| Task description |
Your answer is the line containing "Image resolution: width=566" plus every line after it through the end of the records, printed exactly and free of pictures.

[Data for this task — start]

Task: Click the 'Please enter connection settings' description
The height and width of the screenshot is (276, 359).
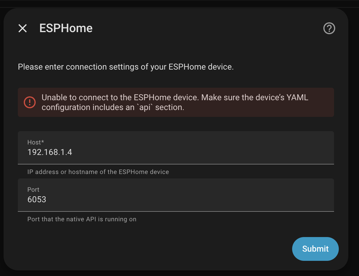Action: 126,67
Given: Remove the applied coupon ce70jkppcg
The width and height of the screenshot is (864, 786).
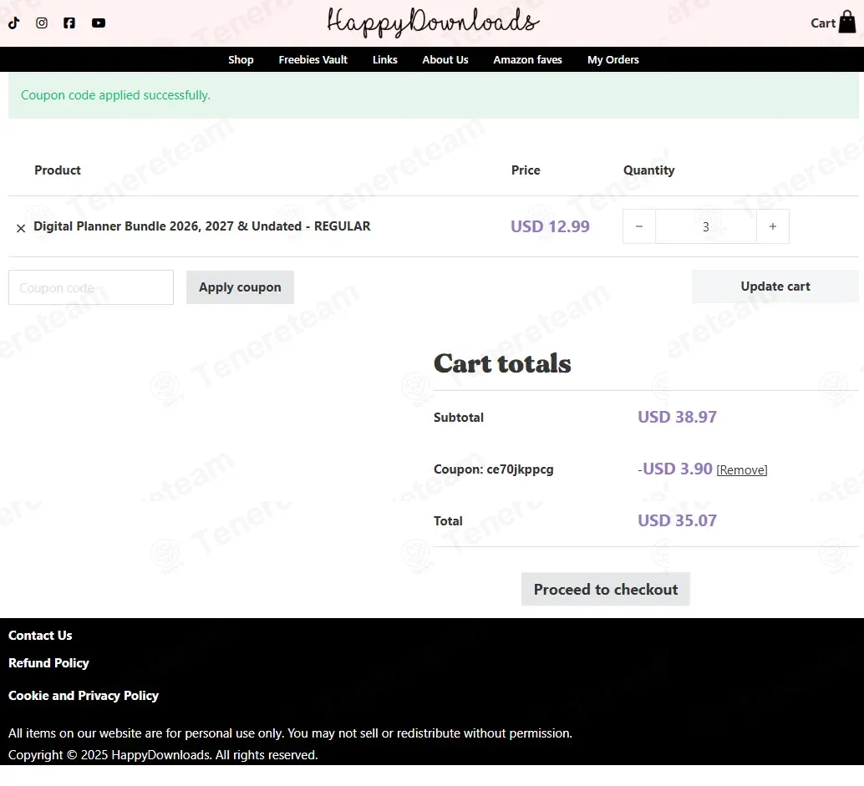Looking at the screenshot, I should point(742,469).
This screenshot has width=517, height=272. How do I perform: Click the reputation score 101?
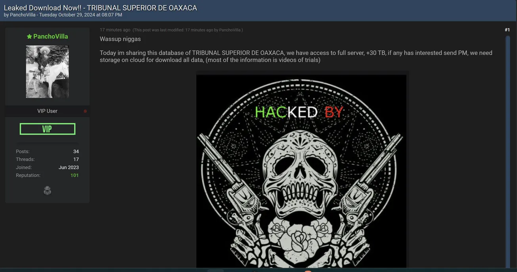(75, 175)
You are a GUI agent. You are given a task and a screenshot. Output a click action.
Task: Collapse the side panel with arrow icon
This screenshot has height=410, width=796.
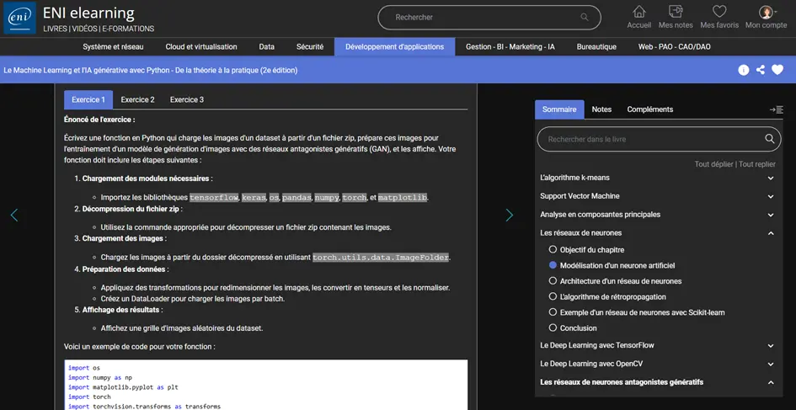[776, 109]
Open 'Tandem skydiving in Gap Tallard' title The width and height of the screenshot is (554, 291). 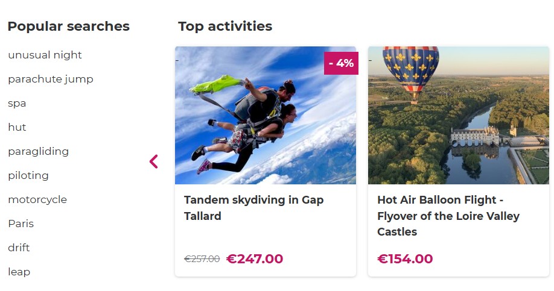[253, 208]
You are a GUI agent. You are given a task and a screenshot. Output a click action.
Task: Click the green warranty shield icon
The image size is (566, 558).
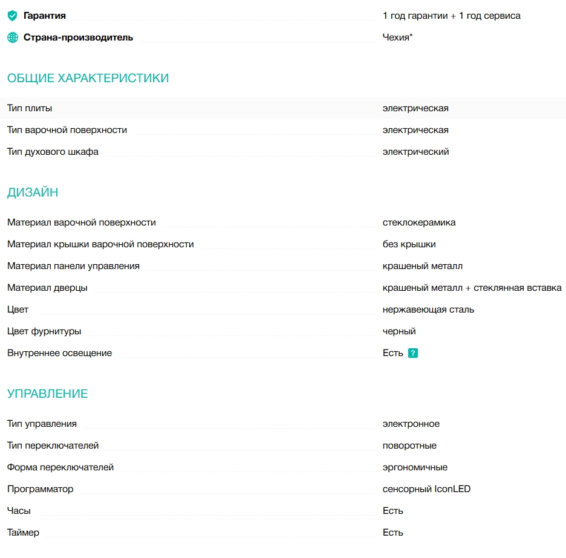click(x=13, y=16)

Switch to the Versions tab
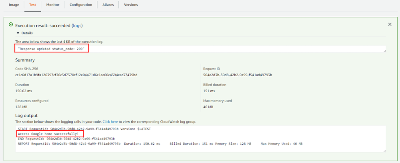131,5
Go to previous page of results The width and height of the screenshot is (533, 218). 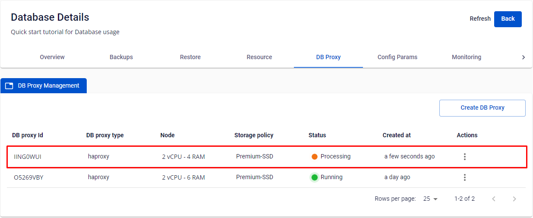click(x=494, y=199)
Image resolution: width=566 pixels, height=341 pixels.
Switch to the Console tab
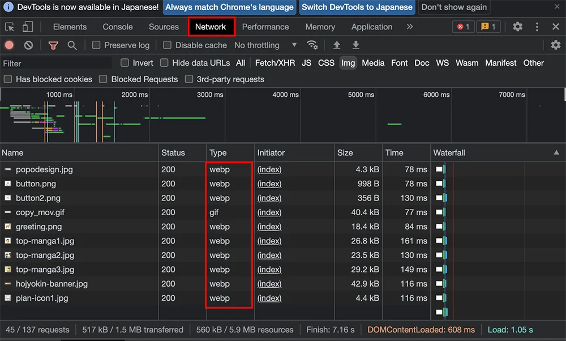(x=118, y=27)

[Data for this task — finish]

| Exercise output |
Image resolution: width=566 pixels, height=341 pixels.
Switch to the Console tab
(x=118, y=27)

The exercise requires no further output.